## WHAT NEEDS TO BE DONE
Only the lines from the one containing "Open the 105 commentaires thread" through the end of the data below are to be repeated, exactly as given, without pictures.

== Segment start ==

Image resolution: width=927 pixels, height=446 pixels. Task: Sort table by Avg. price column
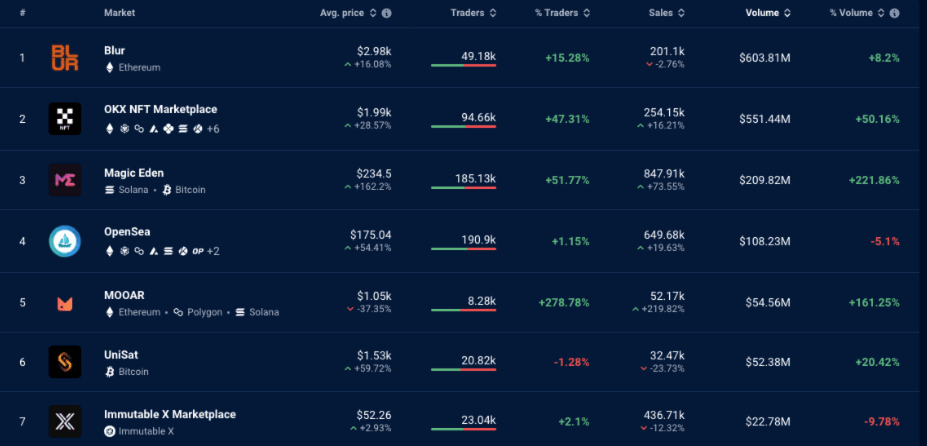[x=347, y=13]
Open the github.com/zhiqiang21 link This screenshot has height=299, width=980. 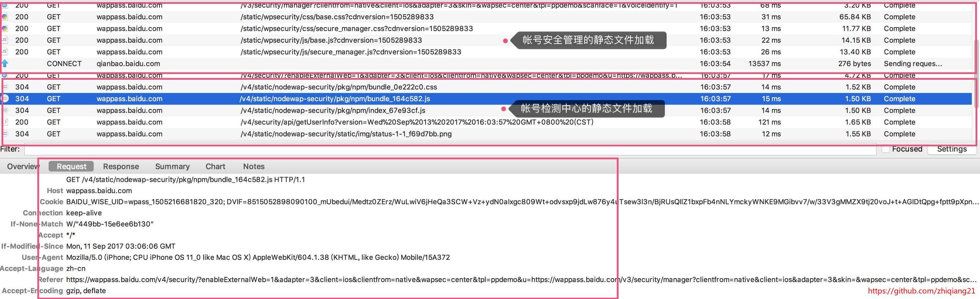point(921,291)
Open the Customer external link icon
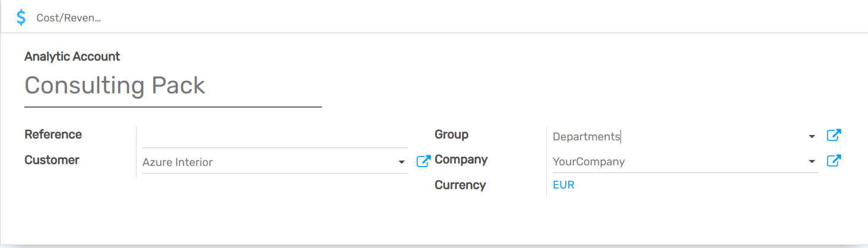Viewport: 868px width, 248px height. tap(423, 161)
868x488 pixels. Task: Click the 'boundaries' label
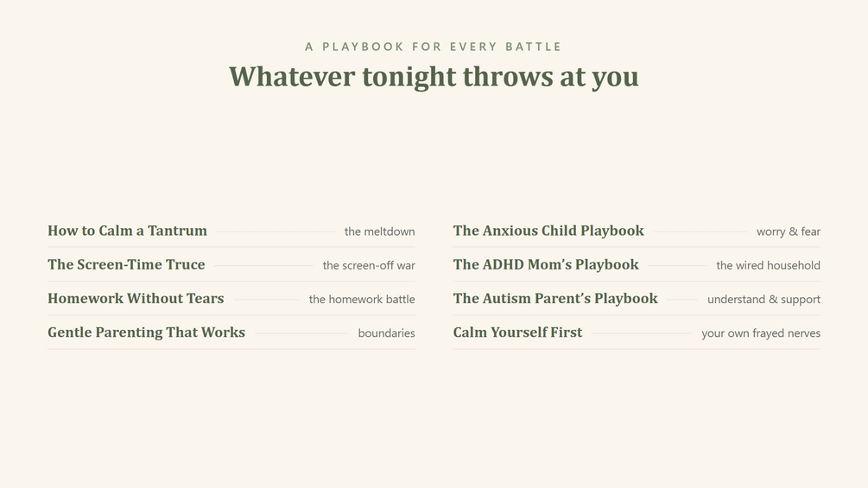coord(386,333)
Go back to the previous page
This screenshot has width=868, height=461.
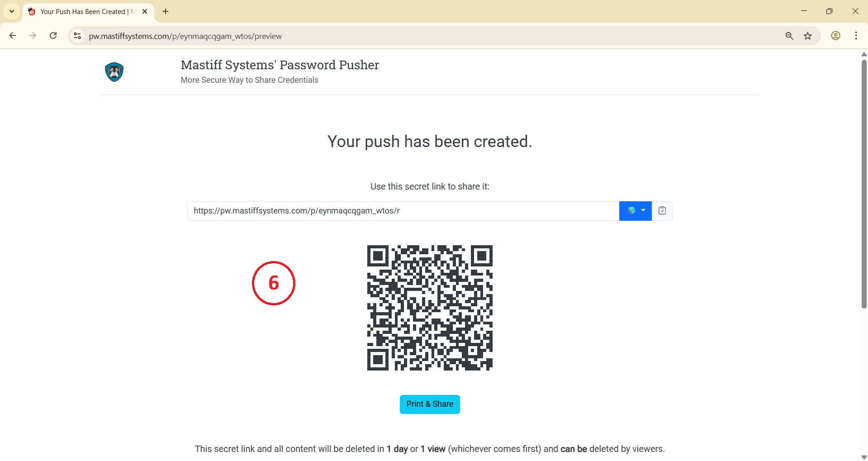(x=13, y=36)
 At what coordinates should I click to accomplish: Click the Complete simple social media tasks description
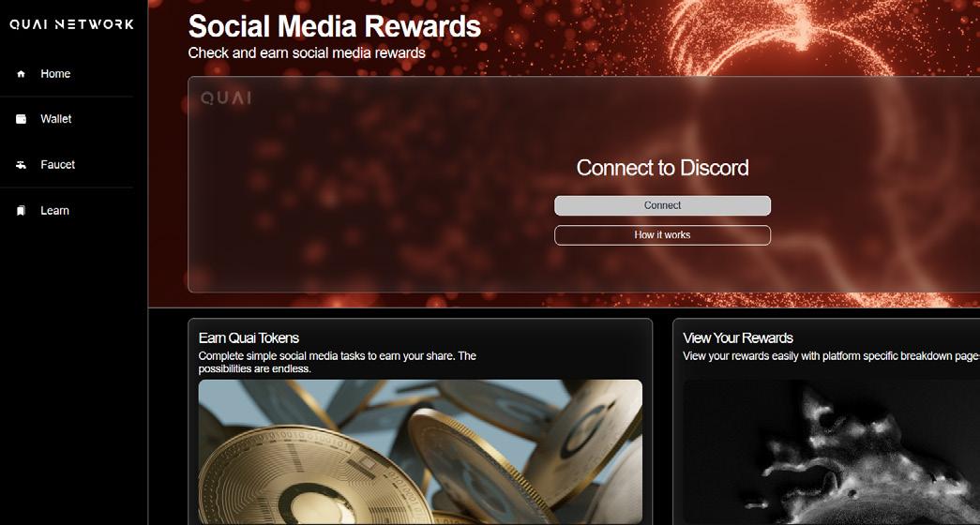(x=338, y=363)

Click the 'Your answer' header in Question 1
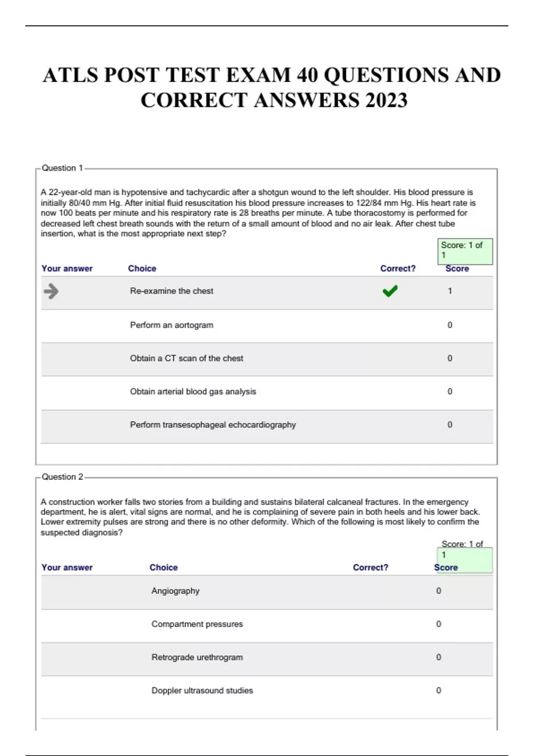[x=67, y=269]
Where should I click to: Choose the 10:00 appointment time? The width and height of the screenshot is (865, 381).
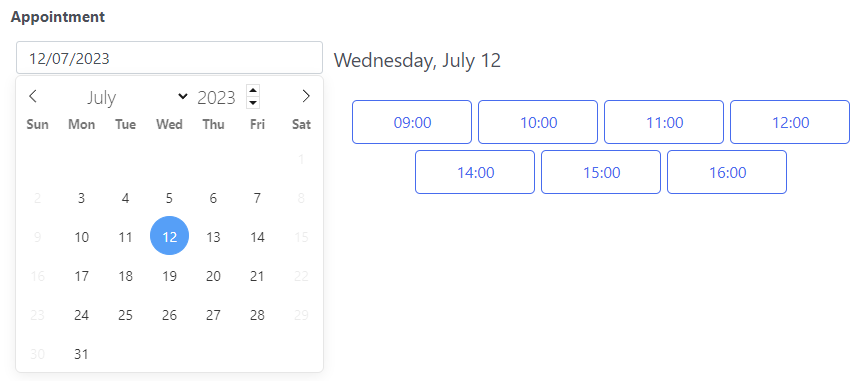point(538,122)
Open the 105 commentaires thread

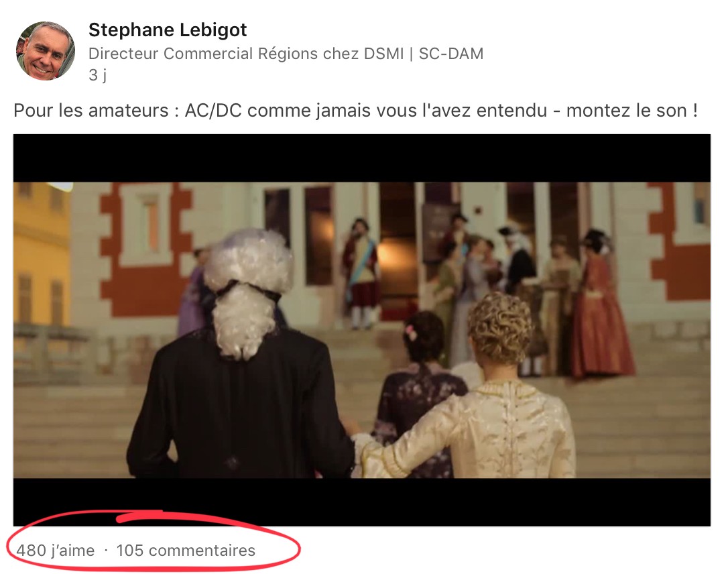[186, 551]
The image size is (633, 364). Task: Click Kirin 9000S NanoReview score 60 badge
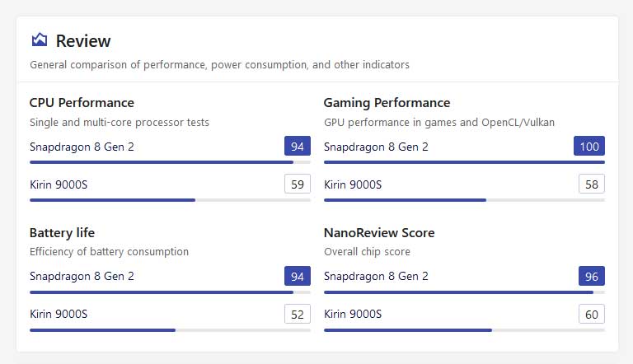[x=592, y=314]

== Segment end ==

## OUTPUT
Open the 105 commentaires thread

[186, 551]
The image size is (633, 364). Task: Click Kirin 9000S NanoReview score 60 badge
[x=592, y=314]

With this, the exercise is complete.